Records for the task START

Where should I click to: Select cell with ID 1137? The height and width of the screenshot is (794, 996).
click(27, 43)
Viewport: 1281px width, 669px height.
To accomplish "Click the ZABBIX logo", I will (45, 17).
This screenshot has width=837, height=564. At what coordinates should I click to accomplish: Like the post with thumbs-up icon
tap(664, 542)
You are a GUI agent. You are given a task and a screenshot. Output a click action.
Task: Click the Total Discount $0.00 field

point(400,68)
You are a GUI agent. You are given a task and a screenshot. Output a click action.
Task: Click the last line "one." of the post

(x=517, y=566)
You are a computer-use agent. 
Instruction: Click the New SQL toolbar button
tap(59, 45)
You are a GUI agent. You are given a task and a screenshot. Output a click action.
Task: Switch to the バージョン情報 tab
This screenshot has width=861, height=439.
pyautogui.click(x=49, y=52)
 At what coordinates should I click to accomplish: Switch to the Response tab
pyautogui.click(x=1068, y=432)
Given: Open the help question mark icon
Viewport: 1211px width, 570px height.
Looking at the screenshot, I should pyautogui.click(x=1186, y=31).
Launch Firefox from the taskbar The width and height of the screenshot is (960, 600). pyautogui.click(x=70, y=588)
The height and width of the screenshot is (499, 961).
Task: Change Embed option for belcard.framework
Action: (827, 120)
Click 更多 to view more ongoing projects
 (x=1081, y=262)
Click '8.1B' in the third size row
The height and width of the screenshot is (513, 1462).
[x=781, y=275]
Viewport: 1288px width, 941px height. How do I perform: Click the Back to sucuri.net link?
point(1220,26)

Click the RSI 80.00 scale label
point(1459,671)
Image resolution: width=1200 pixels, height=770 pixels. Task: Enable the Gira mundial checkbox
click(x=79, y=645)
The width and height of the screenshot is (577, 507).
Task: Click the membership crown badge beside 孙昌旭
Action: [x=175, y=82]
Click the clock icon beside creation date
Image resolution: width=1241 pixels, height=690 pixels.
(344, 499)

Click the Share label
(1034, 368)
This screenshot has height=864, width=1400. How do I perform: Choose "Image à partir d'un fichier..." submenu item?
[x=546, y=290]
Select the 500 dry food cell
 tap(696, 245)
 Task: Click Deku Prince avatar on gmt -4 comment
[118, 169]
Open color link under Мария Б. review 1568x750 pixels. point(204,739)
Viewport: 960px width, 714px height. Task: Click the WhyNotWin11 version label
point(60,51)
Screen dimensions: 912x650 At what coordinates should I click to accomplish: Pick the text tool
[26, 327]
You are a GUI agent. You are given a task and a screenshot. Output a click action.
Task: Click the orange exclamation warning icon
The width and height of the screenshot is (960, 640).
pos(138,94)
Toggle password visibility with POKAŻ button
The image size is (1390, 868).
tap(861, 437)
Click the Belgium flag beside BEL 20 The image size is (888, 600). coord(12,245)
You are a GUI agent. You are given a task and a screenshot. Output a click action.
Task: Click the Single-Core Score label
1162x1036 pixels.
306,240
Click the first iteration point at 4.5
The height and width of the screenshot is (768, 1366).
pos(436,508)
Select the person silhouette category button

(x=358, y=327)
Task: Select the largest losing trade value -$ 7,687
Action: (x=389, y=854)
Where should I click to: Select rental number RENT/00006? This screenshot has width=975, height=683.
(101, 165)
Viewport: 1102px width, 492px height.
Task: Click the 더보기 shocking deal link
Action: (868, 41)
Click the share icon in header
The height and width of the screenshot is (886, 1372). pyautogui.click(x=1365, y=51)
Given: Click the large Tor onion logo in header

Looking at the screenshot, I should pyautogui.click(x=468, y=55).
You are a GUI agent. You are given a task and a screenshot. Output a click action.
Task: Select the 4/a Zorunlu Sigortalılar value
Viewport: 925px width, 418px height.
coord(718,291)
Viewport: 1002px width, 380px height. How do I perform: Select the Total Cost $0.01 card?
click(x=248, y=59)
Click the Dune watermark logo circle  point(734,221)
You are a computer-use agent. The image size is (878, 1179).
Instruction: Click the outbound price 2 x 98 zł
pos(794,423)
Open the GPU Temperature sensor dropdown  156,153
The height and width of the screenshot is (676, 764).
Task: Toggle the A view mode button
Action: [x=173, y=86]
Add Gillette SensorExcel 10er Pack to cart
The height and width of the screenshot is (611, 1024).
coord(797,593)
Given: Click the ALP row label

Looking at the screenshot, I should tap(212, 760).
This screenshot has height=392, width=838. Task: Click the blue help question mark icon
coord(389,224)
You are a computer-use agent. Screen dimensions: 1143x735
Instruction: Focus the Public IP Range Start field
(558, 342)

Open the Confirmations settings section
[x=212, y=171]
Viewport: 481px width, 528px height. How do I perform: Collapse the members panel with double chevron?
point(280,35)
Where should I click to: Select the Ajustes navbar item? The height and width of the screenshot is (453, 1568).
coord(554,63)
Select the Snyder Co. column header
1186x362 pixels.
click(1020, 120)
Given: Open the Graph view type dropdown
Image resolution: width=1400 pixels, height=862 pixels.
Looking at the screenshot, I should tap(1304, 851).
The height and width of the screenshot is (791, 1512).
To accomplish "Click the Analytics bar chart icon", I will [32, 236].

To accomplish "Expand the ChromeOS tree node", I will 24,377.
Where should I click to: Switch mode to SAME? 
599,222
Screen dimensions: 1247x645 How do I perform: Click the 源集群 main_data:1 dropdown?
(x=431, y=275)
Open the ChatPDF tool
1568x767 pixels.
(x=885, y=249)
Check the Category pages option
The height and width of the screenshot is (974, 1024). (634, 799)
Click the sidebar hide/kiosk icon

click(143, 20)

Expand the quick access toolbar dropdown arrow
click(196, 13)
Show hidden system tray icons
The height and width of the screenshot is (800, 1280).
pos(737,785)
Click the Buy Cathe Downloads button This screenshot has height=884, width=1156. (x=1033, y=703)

Records for the task END

◆ Problem description
Copy every line of the entries in which "computer" can be found.

◆ Exercise solution
You are a computer-use agent. 
You are a computer-use agent. The image size is (878, 1179).
You are a computer-use agent. Screen dimensions: 1143x735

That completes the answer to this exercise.